Well over 35 million cows and calves meet their death in US slaughterhouses annually. Many suffer the extreme horrors described in this post. Those who aren't entered into these sick and violent games suffer no less, as many are hoisted in the air having their throats slit and "bled-out" to their death. Others live their existence inside crates only large enough to stand, until transported to kill factories. Still others, put inside machines designed to confuse and render less conscious (but not dead or even unconscious in the least) before being skinned an dismembered alive. Yet none of these nameless creatures is ever assigned a cruelty case number. Their death, not considered a tragedy. Not one is even given a second thought as they make their way from the factory farm to a dinner plate or shoe store shelf.

Most issues in life fall into areas of gray. Rigid boundaries of right and wrong give way to the undefined haze of perspective; they are arguments multifaceted and have many angles for consideration. But the killing of the defenseless is not gray; it never can be. If we allow compassion to become debatable we loose our civility. Compassion is black and white.

Food and clothing can not justify the cruelty endured by these sentient beings. Their prolonged confinement in unfeeling environment that denies even the most basic of comforts; the harrowing hours, even days of the cramped, cold and painful ride to the slaughterhouses; the traumatic ending brought by the plunges of blood-stained knives by uncaring men and women. This cruel unsympathetic treatment has no justification.

The killing of innocent beings, whether be the incident named or in anonymity, is black and white. It is wrong. It is uncivilized.
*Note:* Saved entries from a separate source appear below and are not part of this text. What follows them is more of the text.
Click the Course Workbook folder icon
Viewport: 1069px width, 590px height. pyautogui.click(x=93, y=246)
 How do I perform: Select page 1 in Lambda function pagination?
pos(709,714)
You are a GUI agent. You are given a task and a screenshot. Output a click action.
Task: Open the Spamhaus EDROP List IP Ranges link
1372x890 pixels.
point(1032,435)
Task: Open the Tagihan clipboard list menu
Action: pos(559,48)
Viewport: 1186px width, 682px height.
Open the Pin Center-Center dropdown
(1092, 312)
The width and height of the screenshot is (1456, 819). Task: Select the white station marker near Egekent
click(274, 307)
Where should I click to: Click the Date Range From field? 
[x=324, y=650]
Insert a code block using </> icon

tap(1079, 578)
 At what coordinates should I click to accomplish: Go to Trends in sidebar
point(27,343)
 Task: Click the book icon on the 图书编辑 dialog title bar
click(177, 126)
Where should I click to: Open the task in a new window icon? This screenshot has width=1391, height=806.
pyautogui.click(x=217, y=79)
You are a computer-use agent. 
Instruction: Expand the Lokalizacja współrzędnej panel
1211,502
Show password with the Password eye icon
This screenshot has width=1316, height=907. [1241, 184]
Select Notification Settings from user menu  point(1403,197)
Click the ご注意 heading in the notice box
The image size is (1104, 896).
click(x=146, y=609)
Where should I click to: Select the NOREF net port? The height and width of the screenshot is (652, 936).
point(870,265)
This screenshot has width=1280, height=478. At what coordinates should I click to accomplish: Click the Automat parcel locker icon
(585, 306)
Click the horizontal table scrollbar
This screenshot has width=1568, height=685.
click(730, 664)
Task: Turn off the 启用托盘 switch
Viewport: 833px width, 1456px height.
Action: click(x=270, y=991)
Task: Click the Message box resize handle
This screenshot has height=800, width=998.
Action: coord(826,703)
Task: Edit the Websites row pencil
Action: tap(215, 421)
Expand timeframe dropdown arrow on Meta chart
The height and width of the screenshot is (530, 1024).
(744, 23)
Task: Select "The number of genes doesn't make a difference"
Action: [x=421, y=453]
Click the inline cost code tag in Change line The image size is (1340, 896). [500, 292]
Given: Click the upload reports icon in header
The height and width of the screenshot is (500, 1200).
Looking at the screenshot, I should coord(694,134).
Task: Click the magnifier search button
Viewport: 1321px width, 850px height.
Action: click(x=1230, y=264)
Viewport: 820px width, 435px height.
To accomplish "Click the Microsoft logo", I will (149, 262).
It is opposite the nature of humanity.

As the human component of humanity we must stop the disregard that our manufacturing processes have for the beings of other species.

We must, if we are to move closer to our spiritual potential, develop a reverance for all creatures, great and small, and no longer allow convenience and greed to support the pain and suffering that exists today.

What would Jesus, Buddha, Mohammad or any other spiritual leader do or say about the conditions that our societies have created for the non-human animal?

Cruelty is black and white.

Compassion is black and white.

There is no gray in recognizing that other beings feel the same fear and pain that we, as humans, do and that humanity must be a central component of how we relate to one another, regardless of the differences of our species.

"Compassion, in which all ethics must take root, can only attain its full breadth and depth if it embraces all living creatures and does not limit itself to mankind."